The following terms are used in the instructions. Here are some basic definitions to help you  troubleshoot and communicate about the recording process.

Multitrack Field Recorder - a.k.a. Zoom F8. This device records up to 8 input signals.

Controller - a.k.a mixer, F-Control, FRC-8. The controller is the wide flat device on the table with several knobs and gray sliders. It provides easy access to the options on the field recorder that enable quality audio recordings, most importantly trim and fader. It does not record any information itself, it simply controls the recorder.

Fader  - This switch controls fine tuned changes to the volume of recorded audio

Trim - a.k.a. Gain - This knob controls more drastic changes to the volume of recorded audio

Pan - - The Pan knob controls the distribution of the audio signal - in a range of left to center to right (or vice versa). You will use this most frequently to affect what you hear in the headphones. Some people prefer an even distribution of voices in the headphones, while other people like hearing one person in one ear, and another person or sound source in the other.

Input - The audio signal from the source of the sound you want to record.

Output - The audio signal leaving the recorder - either to an SD card and headphones, or,   it can send an analog signal to an external destination like a computer, a remote receiver like a headset, or speakers.

Record - The red button on the controller, and the area of the menu to set output formats.

Wind Screen - The round black object attached to each microphone stand.
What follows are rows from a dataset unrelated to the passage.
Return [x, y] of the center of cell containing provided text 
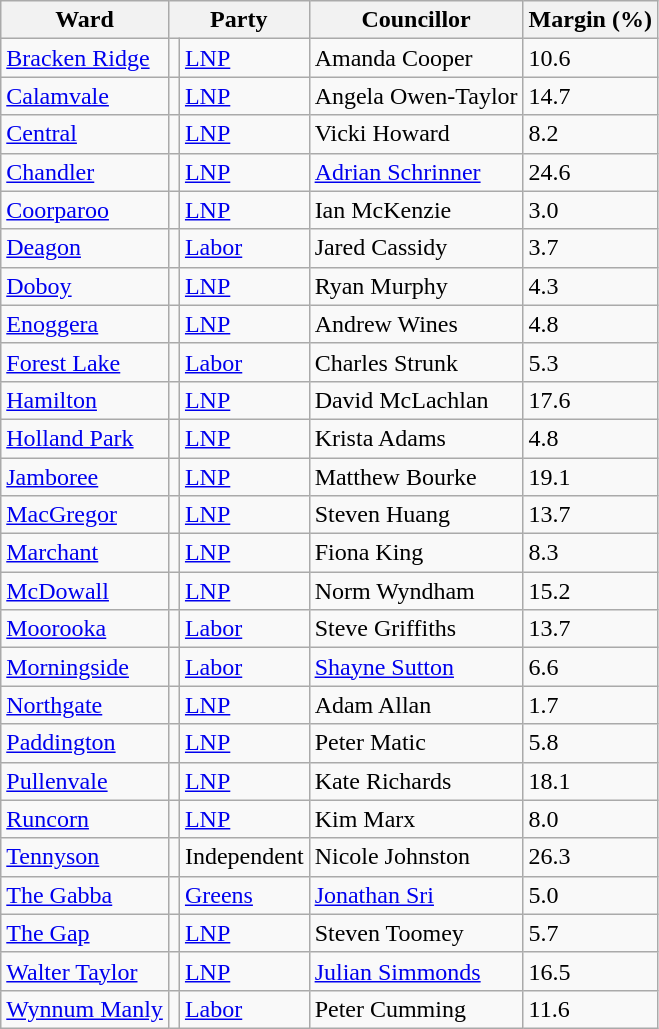
14.7 [590, 96]
Peter Matic [416, 743]
16.5 [590, 971]
Steven Huang [416, 515]
Party [238, 20]
Adam Allan [416, 705]
Adrian Schrinner [416, 172]
Kim Marx [416, 819]
Forest Lake [85, 362]
The Gap [85, 933]
Shayne Sutton [416, 667]
5.8 [590, 743]
Tennyson [85, 857]
Coorparoo [85, 210]
Fiona King [416, 553]
Hamilton [85, 400]
1.7 [590, 705]
4.3 [590, 286]
McDowall [85, 591]
3.7 [590, 248]
Walter Taylor [85, 971]
Vicki Howard [416, 134]
Nicole Johnston [416, 857]
10.6 [590, 58]
Steven Toomey [416, 933]
Chandler [85, 172]
Peter Cumming [416, 1009]
15.2 [590, 591]
11.6 [590, 1009]
Norm Wyndham [416, 591]
Enoggera [85, 324]
Bracken Ridge [85, 58]
Ward [85, 20]
19.1 [590, 477]
Greens [244, 895]
Morningside [85, 667]
8.3 [590, 553]
24.6 [590, 172]
Northgate [85, 705]
The Gabba [85, 895]
Holland Park [85, 438]
Calamvale [85, 96]
26.3 [590, 857]
Marchant [85, 553]
Jared Cassidy [416, 248]
Angela Owen-Taylor [416, 96]
Steve Griffiths [416, 629]
Charles Strunk [416, 362]
David McLachlan [416, 400]
Jonathan Sri [416, 895]
Moorooka [85, 629]
Matthew Bourke [416, 477]
Kate Richards [416, 781]
Ryan Murphy [416, 286]
Wynnum Manly [85, 1009]
Krista Adams [416, 438]
5.3 [590, 362]
Central [85, 134]
3.0 [590, 210]
Andrew Wines [416, 324]
Ian McKenzie [416, 210]
Pullenvale [85, 781]
Margin (%) [590, 20]
Deagon [85, 248]
MacGregor [85, 515]
Runcorn [85, 819]
Julian Simmonds [416, 971]
Doboy [85, 286]
Councillor [416, 20]
5.7 [590, 933]
17.6 [590, 400]
Paddington [85, 743]
6.6 [590, 667]
18.1 [590, 781]
8.2 [590, 134]
5.0 [590, 895]
8.0 [590, 819]
Independent [244, 857]
Jamboree [85, 477]
Amanda Cooper [416, 58]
It can be put in between you and the microphone to help reduce wind noises and ‘plosives’ in the recording.

Cardioid Microphone -  a.k.a. Shure Microphone, SM7B, dynamic microphone - A studio microphone designed for voice.

Levels a.k.a. level, levels, “to level” audio - Recording at a good level means to have your gain/trim and faders at the ideal setting for the loudness of the source.

Format - This can refer to many things, but, in this context we talk about formatting SD cards and output formats. Formatting an SD card means deleting all files. There are many output formats to choose from, like .wav or .mp3.

Plosives - Plosives are harsh sounding tones, like p, t, and k’s.

Channel a.k.a. track - Represents an audio input.

Clip or Clipping or ‘hot’ mics - When the audio single maxes out the amplifier, clipping or cutting off, the actual sound wave. This commonly happens when levels are set too high to accommodate a dynamic range of loudness, from whispers to laughing to yelling.